(Stored data)

Start of Block

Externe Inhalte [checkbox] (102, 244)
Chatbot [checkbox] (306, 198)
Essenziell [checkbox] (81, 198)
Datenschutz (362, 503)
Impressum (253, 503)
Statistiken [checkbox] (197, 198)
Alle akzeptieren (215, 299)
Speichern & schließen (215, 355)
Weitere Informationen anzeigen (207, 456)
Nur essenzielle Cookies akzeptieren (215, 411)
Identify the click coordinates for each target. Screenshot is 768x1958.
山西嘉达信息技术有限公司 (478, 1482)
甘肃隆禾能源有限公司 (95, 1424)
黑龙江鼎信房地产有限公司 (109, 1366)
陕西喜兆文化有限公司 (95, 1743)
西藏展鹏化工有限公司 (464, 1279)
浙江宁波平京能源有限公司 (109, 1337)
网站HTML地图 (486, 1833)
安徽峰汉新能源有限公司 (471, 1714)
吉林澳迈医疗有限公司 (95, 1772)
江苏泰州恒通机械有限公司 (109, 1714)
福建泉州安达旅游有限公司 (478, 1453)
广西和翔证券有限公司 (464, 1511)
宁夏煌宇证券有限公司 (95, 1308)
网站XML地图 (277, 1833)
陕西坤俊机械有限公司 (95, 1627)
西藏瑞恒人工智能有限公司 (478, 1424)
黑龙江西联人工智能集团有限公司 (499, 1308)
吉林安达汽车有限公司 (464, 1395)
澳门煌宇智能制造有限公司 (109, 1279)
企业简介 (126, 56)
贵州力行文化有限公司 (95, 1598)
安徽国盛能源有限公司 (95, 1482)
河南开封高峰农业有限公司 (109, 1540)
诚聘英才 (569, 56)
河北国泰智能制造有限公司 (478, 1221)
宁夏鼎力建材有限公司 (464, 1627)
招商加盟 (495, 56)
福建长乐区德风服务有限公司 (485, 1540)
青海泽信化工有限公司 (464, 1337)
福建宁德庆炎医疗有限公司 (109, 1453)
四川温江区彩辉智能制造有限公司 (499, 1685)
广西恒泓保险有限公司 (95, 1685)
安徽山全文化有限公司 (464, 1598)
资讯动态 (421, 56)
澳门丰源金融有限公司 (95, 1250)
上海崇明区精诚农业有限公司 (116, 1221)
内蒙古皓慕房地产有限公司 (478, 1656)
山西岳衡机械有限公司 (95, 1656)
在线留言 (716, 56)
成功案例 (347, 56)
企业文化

End of Block

__Your task__
The expected result is an exact transcription of the lines from the one containing "吉林安达汽车有限公司 (464, 1395)" through the end of the records above; please include both ends.

__Answer below__
吉林安达汽车有限公司 (464, 1395)
澳门煌宇智能制造有限公司 (109, 1279)
企业简介 (126, 56)
贵州力行文化有限公司 (95, 1598)
安徽国盛能源有限公司 (95, 1482)
河南开封高峰农业有限公司 (109, 1540)
诚聘英才 (569, 56)
河北国泰智能制造有限公司 (478, 1221)
宁夏鼎力建材有限公司 (464, 1627)
招商加盟 (495, 56)
福建长乐区德风服务有限公司 (485, 1540)
青海泽信化工有限公司 (464, 1337)
福建宁德庆炎医疗有限公司 (109, 1453)
四川温江区彩辉智能制造有限公司 (499, 1685)
广西恒泓保险有限公司 (95, 1685)
安徽山全文化有限公司 (464, 1598)
资讯动态 (421, 56)
澳门丰源金融有限公司 (95, 1250)
上海崇明区精诚农业有限公司 (116, 1221)
内蒙古皓慕房地产有限公司 (478, 1656)
山西岳衡机械有限公司 (95, 1656)
在线留言 (716, 56)
成功案例 (347, 56)
企业文化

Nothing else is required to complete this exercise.